See also my old paper (obtained via About Us through my UCLA site's Full Paper list)
Unpublished 1) Muthén, B. (1977). Some results on using summed raw scores and factor scores from dichotomous items in the estimation of structural equation models. Unpublished Technical Report, University of Uppsala, Sweden. [Available as PDF]
L1 refers to the first loading which is fixed at 1 as the default. So it is not a parameter to be estimated which is what parameter labels should correspond to. You can either give the value 1 in the omega formula or set the metric in the factor variance instead.

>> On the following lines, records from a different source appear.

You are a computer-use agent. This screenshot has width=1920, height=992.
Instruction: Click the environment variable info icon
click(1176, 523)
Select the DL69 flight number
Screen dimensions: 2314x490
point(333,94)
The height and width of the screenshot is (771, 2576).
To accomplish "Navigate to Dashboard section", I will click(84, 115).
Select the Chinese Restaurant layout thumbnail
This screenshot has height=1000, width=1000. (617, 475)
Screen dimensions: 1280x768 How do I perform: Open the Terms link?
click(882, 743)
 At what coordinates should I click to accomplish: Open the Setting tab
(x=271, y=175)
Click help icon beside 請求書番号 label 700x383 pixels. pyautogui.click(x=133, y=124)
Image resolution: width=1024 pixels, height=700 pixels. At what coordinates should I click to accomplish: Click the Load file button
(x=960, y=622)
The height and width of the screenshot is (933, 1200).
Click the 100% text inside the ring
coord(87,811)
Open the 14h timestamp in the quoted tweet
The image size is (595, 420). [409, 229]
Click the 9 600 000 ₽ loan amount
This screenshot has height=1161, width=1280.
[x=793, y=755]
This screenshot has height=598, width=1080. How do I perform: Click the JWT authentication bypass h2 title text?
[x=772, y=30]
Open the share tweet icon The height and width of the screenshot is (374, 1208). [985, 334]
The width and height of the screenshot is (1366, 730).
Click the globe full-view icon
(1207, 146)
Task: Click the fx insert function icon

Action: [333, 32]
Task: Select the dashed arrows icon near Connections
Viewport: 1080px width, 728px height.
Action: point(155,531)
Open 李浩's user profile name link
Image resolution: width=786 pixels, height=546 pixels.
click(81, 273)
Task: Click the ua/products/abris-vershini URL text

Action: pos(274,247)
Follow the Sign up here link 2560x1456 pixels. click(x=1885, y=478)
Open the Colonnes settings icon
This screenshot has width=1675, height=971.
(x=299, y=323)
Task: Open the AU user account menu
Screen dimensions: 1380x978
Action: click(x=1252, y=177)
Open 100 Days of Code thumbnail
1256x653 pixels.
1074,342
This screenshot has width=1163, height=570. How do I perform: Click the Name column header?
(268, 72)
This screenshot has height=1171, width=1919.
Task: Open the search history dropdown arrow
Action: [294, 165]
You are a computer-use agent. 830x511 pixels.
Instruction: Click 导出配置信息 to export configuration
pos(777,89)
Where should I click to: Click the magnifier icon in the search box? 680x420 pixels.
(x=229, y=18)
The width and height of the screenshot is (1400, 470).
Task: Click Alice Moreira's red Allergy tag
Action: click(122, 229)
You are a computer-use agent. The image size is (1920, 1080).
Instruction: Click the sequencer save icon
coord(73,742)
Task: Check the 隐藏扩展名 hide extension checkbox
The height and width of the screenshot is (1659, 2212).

I am not sure we have reached a consensus of how to compute a reliability with categorical outcomes. I contacted Tenko Raykov who has worked on related matters and he allowed me to post his view:
“I am yet to see a proof of the claimed reliability estimator in Yang & Green (2009) being indeed equal to the ratio of true variance to observed variance of the overall sum score (whether weighted or not; see also next sentence). This proof is to explicate also (i) all its assumptions, (ii) the methods to be used for testing them, (iii) what assumptions these latter methods make themselves (and how to test them), and (iv) if these methods indeed yield dependable results with respect to what they are supposed/expected to accomplish.”